2. Augmented and virtual reality

I once missed out on an opportunity to work as a training manager for a high tech company that makes extremely complex machines and faced the challenge on how to train their customers on operating these machines without any loss of time. It would have been a great opportunity to go full on with virtual reality learning! However there is not much research available on the impact of virtual reality training. While research does suggest that VR training is more impactful than learning from a computer screen, the real question is if VR can be good enough to replace skills development with real people, machines and/or situations. Perhaps the lessons we have learned in using flight simulators to train pilots are the most significant: is shows (already in 2010!) that while not being able to fully replace the actual thing, flight simulators do dramatically reduce training costs. With big data and AI, the potential of AR/VR to develop complex skills is even bigger looking at what Samsung is doing with their NEON product.

3. Non typical learning activities

I believe there are a lot of possibilities for employees to develop their skills that are outside the traditional scope of L&D. Stretching assignments, temporary assignments, public speaking and writing and having a manager that is truly supportive in skill development and takes a personal interest in developing the skills of their subordinates. No doubt that much of this is already happening. Just not in a way that allows us to capture the sometimes amazing results that these methods can achieve in a way that allows easy integration with our training based data and analytics.

4. Analytics and AI

At the top right of my matrix you will find analytics and AI. It was not there when I first created the model 6 years ago. But now that we live in such a complex world, and we work in even more complex environments, it will be a matter of time before we will need the help of an AI based coach. In a strategy paper on learning analytics I’m preparing for a client, I’ve introduced a value chain that starts with making decisions based on intuition (basically our personal capacity to process data and derive conclusions from it) and ends with cognitive AI. Cognitive AI is the type of artificial intelligence that aims to develop AI that has the human ability for cognition and has the ability to “perceive, understand, correlate, learn, teach, reason, and solve problems faster than existing AI solutions”. The example I use is a fully personalized assistance that helps you develop skills: “Todays presentation was much better as I noticed the attention span of the audience was up 75%. Your reduced elevated heart rate and stable eye movements showed that you were much more relaxed and confident. However, you did struggle with explaining the concept of cognitive AI so let’s practice a bit more over the coming weeks”

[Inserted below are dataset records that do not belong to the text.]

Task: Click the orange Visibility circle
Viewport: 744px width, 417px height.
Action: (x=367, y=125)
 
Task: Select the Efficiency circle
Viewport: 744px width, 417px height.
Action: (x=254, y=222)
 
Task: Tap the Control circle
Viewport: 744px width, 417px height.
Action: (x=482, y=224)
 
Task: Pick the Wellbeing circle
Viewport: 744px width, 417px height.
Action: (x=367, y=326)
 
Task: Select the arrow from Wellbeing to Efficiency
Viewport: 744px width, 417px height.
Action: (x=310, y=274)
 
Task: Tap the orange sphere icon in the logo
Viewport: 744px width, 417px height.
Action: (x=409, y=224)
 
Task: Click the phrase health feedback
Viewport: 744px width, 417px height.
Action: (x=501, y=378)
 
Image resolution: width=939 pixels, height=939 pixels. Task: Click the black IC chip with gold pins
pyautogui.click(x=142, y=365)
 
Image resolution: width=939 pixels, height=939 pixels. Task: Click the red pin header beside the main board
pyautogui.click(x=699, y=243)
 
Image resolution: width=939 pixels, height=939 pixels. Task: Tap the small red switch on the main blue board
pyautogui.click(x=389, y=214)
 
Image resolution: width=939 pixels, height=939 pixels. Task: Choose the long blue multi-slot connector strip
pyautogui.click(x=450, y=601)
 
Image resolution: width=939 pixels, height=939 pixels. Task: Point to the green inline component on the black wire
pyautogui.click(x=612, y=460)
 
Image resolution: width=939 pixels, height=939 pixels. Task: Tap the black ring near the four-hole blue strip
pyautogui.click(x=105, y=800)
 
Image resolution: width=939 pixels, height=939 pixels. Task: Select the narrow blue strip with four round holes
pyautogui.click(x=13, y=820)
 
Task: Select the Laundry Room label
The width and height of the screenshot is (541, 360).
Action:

The attention to skill based HR is great and much needed. However if we want to take building skills in our organization serious we need much more than technology. Doing this right is not just a matter of buying new technology and 3rd part training catalogs. It is much more complicated than many technology providers wants us to believe. (1) we need to have a clear strategy and approach on assessing current skills that is efficient, effective and easy to ‘pick up and move’, (2) we need to use the right instructional design methodologies for supporting skill development, not just rely on video and simple online training, (3) we need to look beyond the traditional scope of L&D and (4) we need to prepare for AI.